The other day he missed the school bus, so I had to leave work and pick him up and take him to school. My husband said, "You know, he is always texting on his phone. I bet he was texting and lost track of time. I'm going to check the texting history on his phone to see if I'm right."

Boy were we shocked. He was texting the most offensive memes to his friend. Now, it was pretty one-sided, so I can't blame his friend. Horrible stuff joking about rape, Nazis, the N-word, just the most offensive stuff I could imagine.

I don't know if these were meant to be shocking like a troll or if he is really just an awful person. We have always taught him respect for women, minorities, etc. We took him to the Civil Rights Museum in Memphis. He has seen Schindler's List, Mississippi Burning and always expressed horror and outrage like you would expect from a decent person.

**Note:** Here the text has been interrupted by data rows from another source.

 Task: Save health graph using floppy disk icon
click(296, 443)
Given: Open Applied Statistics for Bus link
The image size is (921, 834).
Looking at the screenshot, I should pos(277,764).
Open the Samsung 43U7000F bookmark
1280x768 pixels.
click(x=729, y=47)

When we talked to him about it, he just kept saying, "I don't know" and "I feel really bad about this". We took his phone for several days and told him he needed to do a lot of work around the house to earn money to give to a charity. Maybe a women's shelter or the NAACP. He seemed to take this seriously and really did do a lot of work.

I thought this was all behind us. We gave him his phone back with strict instructions and the understanding that we would be looking at it periodically. Well, we checked it that evening and guess what? There they were. More horrible jokes and memes not even an hour after he got it back.

I'm seriously at my wit's end. I can't even discuss this with my friends because it's so embarrassing. Any advice is welcome. I'm at a total loss.

What exactly is he texting? It might just be a phase, trying to impress.

I was writing dirty (sexual) jokes on my school books when I was around 12 and didn't think of anything. The teacher called my parents about it and I got in trouble and didn't really understand, why. I got the jokes out of a joke book my parents gave me and there were hundreds of jokes - I picked out the few dirty ones ...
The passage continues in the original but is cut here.